• [EXERCISE TASK]:
Copy out the rows below, switching every "Locate an element on the screen" to "Find an element on the page" and leaving all other text unchanged.

• [SUPPLIED ENTRIES]:
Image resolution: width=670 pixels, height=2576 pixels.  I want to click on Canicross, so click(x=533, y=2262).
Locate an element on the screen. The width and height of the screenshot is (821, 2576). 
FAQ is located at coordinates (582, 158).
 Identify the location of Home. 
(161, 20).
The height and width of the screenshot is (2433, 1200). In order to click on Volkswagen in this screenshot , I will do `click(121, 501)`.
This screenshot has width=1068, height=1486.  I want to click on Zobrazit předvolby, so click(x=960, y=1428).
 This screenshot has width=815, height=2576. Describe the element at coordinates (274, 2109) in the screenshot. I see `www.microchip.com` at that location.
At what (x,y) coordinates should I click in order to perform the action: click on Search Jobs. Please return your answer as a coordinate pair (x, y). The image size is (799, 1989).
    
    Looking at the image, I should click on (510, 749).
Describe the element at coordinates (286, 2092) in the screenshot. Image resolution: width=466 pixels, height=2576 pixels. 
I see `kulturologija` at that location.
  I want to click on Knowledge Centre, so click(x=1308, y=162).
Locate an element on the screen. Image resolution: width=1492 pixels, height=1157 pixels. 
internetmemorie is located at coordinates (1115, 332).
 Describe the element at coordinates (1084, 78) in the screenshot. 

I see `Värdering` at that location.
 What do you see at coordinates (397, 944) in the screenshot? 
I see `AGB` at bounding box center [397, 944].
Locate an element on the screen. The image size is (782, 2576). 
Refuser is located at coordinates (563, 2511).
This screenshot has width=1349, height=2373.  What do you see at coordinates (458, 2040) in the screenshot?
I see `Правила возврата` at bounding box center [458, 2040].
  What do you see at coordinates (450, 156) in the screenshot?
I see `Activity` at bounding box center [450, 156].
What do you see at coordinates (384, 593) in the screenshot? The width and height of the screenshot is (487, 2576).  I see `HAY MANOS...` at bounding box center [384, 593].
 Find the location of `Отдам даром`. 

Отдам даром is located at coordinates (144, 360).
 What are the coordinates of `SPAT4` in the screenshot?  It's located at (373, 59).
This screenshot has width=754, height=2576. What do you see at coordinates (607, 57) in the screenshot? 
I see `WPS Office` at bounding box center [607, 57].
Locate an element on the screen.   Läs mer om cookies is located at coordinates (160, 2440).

• [ANSWER TO THIS EXERCISE]:
Image resolution: width=670 pixels, height=2576 pixels.  I want to click on Canicross, so click(x=533, y=2262).
Find an element on the page. The width and height of the screenshot is (821, 2576). 
FAQ is located at coordinates (582, 158).
 Identify the location of Home. 
(161, 20).
The height and width of the screenshot is (2433, 1200). In order to click on Volkswagen in this screenshot , I will do `click(121, 501)`.
This screenshot has width=1068, height=1486.  I want to click on Zobrazit předvolby, so click(x=960, y=1428).
 This screenshot has width=815, height=2576. Describe the element at coordinates (274, 2109) in the screenshot. I see `www.microchip.com` at that location.
At what (x,y) coordinates should I click in order to perform the action: click on Search Jobs. Please return your answer as a coordinate pair (x, y). The image size is (799, 1989).
    
    Looking at the image, I should click on (510, 749).
Describe the element at coordinates (286, 2092) in the screenshot. Image resolution: width=466 pixels, height=2576 pixels. 
I see `kulturologija` at that location.
  I want to click on Knowledge Centre, so click(x=1308, y=162).
Find an element on the page. Image resolution: width=1492 pixels, height=1157 pixels. 
internetmemorie is located at coordinates (1115, 332).
 Describe the element at coordinates (1084, 78) in the screenshot. 

I see `Värdering` at that location.
 What do you see at coordinates (397, 944) in the screenshot? 
I see `AGB` at bounding box center [397, 944].
Find an element on the page. The image size is (782, 2576). 
Refuser is located at coordinates (563, 2511).
This screenshot has width=1349, height=2373.  What do you see at coordinates (458, 2040) in the screenshot?
I see `Правила возврата` at bounding box center [458, 2040].
  What do you see at coordinates (450, 156) in the screenshot?
I see `Activity` at bounding box center [450, 156].
What do you see at coordinates (384, 593) in the screenshot? The width and height of the screenshot is (487, 2576).  I see `HAY MANOS...` at bounding box center [384, 593].
 Find the location of `Отдам даром`. 

Отдам даром is located at coordinates (144, 360).
 What are the coordinates of `SPAT4` in the screenshot?  It's located at (373, 59).
This screenshot has width=754, height=2576. What do you see at coordinates (607, 57) in the screenshot? 
I see `WPS Office` at bounding box center [607, 57].
Find an element on the page.   Läs mer om cookies is located at coordinates (160, 2440).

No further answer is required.